I realise I’ve not written too much about my counselling with L of late – mostly just because other things seem to have subsumed them, or my posts haven’t gone up soon after a session.
It still seems odd as the longer I know (as much as you can ‘know’ your counsellor, anyway), the more it seems that if we’d met in other circumstances, we’d probably have got on very well. It’s like that Thomas Hardy poem, ‘the man he killed’ – except unlike in the Boer war, bloodshed is very much frowned upon in therapeutic circles…. The concept is the same though – in other times, in other places, on different terms, our relationship might have been more equal, more balanced. I’ve thought a bit this week about how I’m now past the mid-point in counselling as once I leave for two months in a Nepalese hospital in January, L and I will probably never meet again. I also had an email this week from an old teacher at school, which has also made me think a great deal, as she was the first person I ever told about my dad’s drinking, after I came into school one morning after sitting overnight in A and E, and just completely broke down. She was the first person who listened to me – and when I refused point blank to try any form of counselling, she didn’t push me, and supported me through my final years of school by giving me books (she was a very stoic English teacher and very much subscribed to ‘reading through the pain’ – as do I) and generally being lovely. She also never breathed a word to my parents, which must have been a hard decision to make, but one I am eternally grateful for.

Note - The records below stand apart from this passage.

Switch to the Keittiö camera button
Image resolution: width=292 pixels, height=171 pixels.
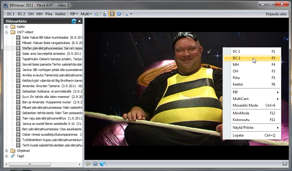point(60,14)
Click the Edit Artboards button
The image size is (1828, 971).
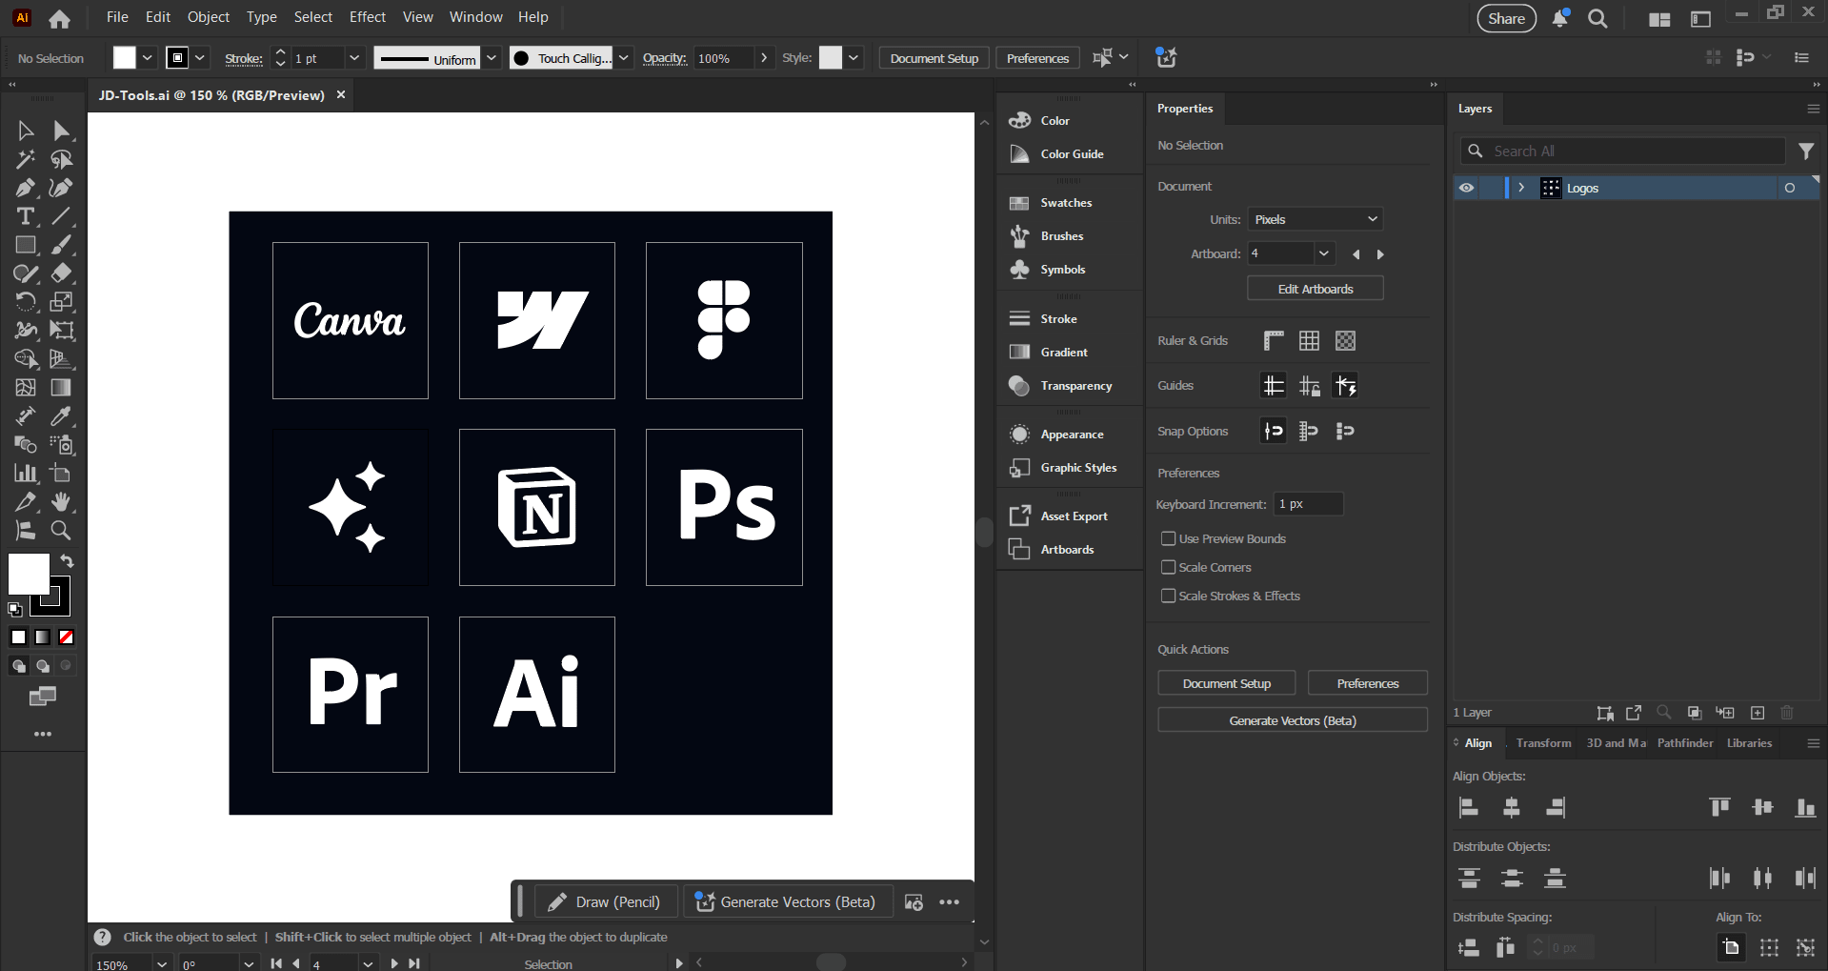1315,289
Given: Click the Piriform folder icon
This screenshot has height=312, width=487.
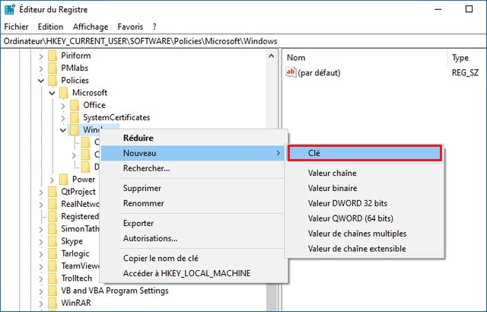Looking at the screenshot, I should [x=52, y=56].
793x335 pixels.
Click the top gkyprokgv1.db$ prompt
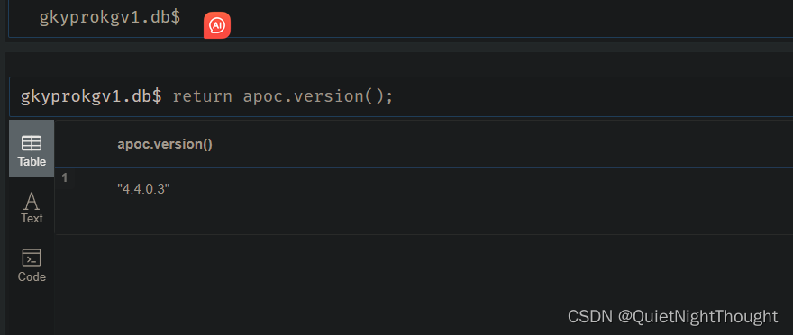tap(110, 17)
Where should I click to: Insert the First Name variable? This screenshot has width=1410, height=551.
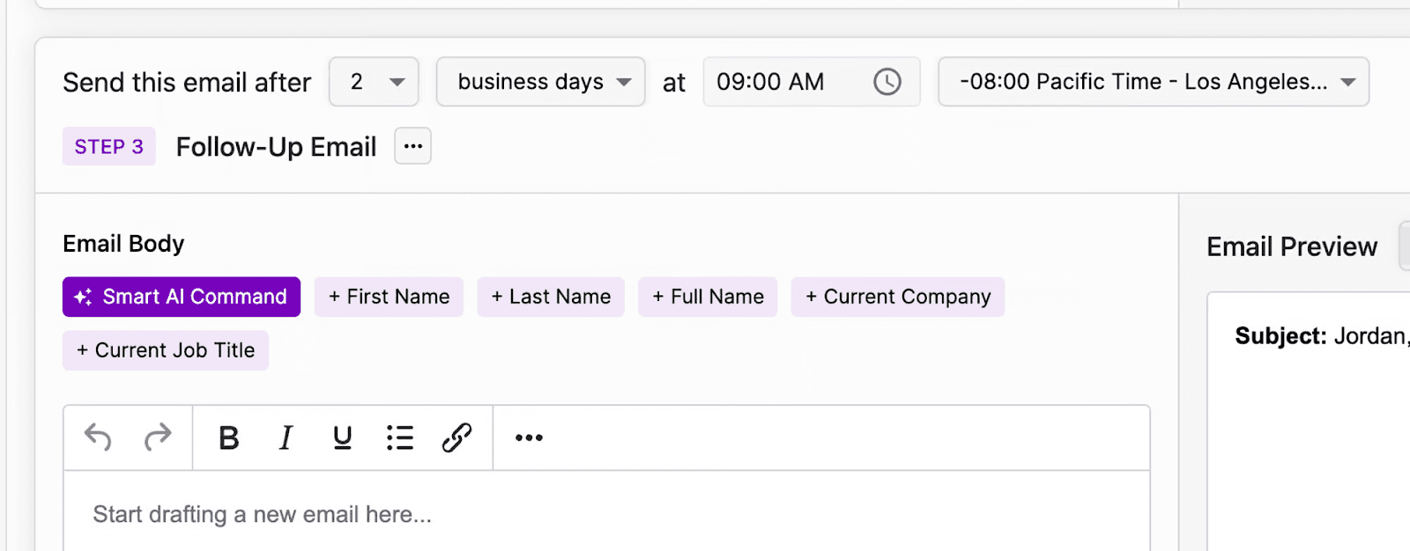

I was sixteen, then. It took another seven years for me to get myself into a counsellors office and capable of staying there. Growing up in a substance misusing household changes your perception of risk, gain, and potential for harm. For me, the risks of opening up were just to great, for too long. I’d lived under the shadow of a tabboo topic and couldn’t break it. There was too much at stake, and too many ways that it threatened to push me over the edge. By the time I had no choice but to go, I was already as far over that edge, that I could go. And it’s taken more courage, each week, every week, than I can often describe.
Yesterday, I hadn’t been thinking too much about what to talk about, but then had an extra half hour to waste as I headed over as I got away early from the childrens hospital, and as I was walking, realised that I’ve felt pretty flat recently. And yes, I’ve been busy and harrassed, and busy again – but I’ve also been a little numb, a little flat, in a way that being busy and somewhat misguidedly listening to the latest deathcab for cutie album, just doesn’t quite explain (everyone has a band they should have outgrown, but never will – deathcab are mine). I was already crying, by the time I got there. I was already crying, and wasn’t even that sure why. It’s that feeling of mourning something, that I can’t quite shake off, that feeling of being without something, of being tired out and work out and desperate for some relief from the heavy days and all of their requests. I can cry in front of L, now. It does get easier.
Part of it is that I’m over-reacting a bit about a meeting I’m chairing next week for the medical school mentoring scheme that I set up (it’s going very well, which is nice) – and asked for a member of the medical school’s pastoral care counsel to come along to speak to us. The person they allocated is a psychiatrist that the student support person (aka ‘the dragon’, for longterm readers) told about my depression, without my consent, when I took myself off medication and went more than a bit haywire. And although I should be able to say that he’s a psychiatrist and this is what he does for a living, and that he probably won’t remember me by name alone anyway, I’m also terrified that he will and will say something, and I’ll start crying. I’m fed up of feeling as though every single time I feel like I’m getting past all of this stuff, something jerks me back. I’m fed up of feeling like I’m tattooed for life. I’m fed up of feeling as though I will always be judged first on my history of depression, before anything else comes into play.
L was pretty good about all of this, and I do find that I trust her opinion, which after six months, is a good thing. Counselling still leaves me exhausted though – it’s not as simple as being a release, or an outlet. It wears me out. Sometimes everything just feels so dramatic and difficult. Simplicity is a wonderful, enviable thing.
Char, thank you once again for your honesty and ability to share well. Praying with you that the stigma of depression not be something that you have to carry around any longer. Just like His mercies being new every morning, may your life too, be new each day, in Him. God bless you, brave Char!